Detecting malicious logins as graph anomalies

TL;DR

This paper introduces a behavior-based, graph-anomaly detection method using historical login data and matrix factorization to identify malicious lateral movement in enterprise networks, outperforming signature-based systems.

Contribution

It presents a novel unsupervised approach combining login graph modeling and role-based anomaly detection to identify malicious logins with low false positives.

Findings

Successfully detects a broad range of lateral movement activities.

Achieves lower false positive rates than signature-based alert systems.

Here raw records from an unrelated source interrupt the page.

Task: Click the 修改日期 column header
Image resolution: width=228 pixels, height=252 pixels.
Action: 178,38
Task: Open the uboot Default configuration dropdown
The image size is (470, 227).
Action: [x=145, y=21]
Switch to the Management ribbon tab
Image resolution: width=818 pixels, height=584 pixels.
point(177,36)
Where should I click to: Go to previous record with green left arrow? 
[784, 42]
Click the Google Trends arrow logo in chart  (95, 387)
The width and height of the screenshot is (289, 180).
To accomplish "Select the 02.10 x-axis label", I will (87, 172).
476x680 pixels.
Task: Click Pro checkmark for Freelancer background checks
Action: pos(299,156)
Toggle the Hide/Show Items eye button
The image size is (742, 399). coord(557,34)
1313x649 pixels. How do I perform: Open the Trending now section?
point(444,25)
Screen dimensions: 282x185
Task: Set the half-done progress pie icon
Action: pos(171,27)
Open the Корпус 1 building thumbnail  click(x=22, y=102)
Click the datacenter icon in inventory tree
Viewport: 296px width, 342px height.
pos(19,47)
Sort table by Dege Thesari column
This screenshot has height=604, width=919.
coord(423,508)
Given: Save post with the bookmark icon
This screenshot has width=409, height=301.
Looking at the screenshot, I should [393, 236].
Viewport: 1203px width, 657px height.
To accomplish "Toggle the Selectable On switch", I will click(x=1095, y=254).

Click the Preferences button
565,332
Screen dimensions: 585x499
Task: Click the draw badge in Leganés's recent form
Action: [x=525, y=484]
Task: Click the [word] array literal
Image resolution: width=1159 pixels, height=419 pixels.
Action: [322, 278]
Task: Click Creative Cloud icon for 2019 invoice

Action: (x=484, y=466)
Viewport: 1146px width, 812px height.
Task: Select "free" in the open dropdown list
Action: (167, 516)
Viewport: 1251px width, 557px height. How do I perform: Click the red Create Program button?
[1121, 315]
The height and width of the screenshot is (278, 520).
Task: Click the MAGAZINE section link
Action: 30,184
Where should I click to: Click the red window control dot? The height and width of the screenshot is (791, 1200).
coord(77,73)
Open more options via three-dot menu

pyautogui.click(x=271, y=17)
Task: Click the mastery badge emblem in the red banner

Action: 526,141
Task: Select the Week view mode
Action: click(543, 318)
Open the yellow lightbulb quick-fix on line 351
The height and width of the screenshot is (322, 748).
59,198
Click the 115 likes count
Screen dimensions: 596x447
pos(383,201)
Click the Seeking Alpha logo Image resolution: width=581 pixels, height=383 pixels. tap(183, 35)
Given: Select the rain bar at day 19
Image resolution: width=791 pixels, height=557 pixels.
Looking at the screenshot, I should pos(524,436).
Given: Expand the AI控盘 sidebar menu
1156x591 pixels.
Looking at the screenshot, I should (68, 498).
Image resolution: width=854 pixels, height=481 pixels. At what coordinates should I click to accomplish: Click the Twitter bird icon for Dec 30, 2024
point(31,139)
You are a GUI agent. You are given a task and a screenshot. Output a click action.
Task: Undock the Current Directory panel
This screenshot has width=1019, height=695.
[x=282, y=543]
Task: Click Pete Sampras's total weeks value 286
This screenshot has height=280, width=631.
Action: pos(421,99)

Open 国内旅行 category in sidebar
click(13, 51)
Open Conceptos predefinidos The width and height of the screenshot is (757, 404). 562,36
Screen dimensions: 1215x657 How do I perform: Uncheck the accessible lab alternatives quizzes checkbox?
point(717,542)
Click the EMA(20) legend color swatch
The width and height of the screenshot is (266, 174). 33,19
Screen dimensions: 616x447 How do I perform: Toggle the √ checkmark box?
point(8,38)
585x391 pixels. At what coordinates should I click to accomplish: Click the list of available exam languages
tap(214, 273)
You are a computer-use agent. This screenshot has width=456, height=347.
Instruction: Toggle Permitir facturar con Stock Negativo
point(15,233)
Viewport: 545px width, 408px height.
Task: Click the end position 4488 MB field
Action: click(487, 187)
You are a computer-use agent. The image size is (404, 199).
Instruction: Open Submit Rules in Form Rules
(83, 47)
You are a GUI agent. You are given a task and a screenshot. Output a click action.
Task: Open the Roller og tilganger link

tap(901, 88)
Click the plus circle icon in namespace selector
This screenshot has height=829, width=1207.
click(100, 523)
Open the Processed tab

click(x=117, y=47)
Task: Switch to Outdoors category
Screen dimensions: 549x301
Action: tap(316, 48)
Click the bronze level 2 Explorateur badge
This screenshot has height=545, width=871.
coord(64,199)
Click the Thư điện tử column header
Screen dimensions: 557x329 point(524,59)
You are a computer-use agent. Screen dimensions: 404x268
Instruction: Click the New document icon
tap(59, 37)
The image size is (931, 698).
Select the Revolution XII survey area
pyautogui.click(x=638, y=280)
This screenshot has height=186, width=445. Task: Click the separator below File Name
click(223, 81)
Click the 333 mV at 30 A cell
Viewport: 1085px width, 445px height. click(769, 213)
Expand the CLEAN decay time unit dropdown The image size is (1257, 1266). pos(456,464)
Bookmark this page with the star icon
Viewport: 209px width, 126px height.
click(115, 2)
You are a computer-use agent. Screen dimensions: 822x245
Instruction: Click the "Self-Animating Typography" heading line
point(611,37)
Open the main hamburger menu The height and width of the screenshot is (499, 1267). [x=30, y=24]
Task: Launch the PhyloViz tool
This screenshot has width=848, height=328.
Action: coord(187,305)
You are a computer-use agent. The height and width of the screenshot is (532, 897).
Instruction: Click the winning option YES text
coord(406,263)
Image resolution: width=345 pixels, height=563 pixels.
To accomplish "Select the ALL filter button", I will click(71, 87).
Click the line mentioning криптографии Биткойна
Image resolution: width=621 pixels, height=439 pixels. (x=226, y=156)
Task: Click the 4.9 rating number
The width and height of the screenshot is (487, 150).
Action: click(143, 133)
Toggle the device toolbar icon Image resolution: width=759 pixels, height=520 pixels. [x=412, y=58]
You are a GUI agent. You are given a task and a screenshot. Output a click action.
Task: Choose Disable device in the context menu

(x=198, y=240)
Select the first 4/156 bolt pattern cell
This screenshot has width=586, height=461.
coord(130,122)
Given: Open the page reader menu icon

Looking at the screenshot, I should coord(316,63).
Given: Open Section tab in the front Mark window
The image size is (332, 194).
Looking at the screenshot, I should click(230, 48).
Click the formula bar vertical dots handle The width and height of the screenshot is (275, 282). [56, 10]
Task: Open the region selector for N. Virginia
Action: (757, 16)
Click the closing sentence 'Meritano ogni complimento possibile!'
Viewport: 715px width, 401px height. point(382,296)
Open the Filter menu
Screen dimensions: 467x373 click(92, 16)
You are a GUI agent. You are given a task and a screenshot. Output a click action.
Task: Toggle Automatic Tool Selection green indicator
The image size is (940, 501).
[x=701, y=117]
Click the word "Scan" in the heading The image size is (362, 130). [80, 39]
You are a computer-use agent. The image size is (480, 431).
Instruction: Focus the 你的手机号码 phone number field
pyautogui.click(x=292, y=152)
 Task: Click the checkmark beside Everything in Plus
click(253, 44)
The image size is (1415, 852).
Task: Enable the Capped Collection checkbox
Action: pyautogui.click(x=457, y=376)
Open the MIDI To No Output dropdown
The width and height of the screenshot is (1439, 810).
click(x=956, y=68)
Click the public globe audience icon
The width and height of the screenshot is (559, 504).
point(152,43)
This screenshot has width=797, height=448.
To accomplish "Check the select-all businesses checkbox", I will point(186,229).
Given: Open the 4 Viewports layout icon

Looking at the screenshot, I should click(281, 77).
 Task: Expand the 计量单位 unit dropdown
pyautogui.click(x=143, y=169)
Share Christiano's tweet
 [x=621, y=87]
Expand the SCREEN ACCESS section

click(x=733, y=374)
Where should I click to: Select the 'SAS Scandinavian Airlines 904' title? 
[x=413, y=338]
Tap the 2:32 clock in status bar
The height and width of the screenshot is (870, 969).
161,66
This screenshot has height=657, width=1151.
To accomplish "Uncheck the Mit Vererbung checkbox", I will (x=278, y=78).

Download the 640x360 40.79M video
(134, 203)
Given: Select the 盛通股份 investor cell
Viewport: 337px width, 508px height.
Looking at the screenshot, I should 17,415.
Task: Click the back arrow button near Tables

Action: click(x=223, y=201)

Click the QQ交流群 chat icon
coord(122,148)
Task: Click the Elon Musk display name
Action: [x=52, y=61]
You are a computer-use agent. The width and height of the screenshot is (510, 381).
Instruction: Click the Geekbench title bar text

Effective on real enterprise login data and simulated adversarial scenarios.

Abstract

Authenticated lateral movement via compromised accounts is a common adversarial maneuver that is challenging to discover with signature- or rules-based intrusion detection systems. In this work a behavior-based approach to detecting malicious logins to novel systems indicative of lateral movement is presented, in which a user's historical login activity is used to build a model of putative "normal" behavior. This historical login activity is represented as a collection of daily login graphs, which encode authentications among accessed systems. Each system, or graph vertex, is described by a set of graph centrality measures that characterize it and the local topology of its login graph. The unsupervised technique of non-negative matrix factorization is then applied to this set of features to assign each vertex to a role that summarizes how the system participates in logins. The reconstruction error quantifying how well each vertex fits into its role is then computed, and the statistics of this error can be used to identify outlier vertices that correspond to systems involved in unusual logins. We test this technique with a small cohort of privileged accounts using real login data from an operational enterprise network. The ability of the method to identify malicious logins among normal activity is tested with simulated graphs of login activity representative of adversarial lateral movement. We find that the method is generally successful at detecting a broad range of lateral movement for each user, with false positive rates significantly lower than those resulting from alerts based solely on login novelty.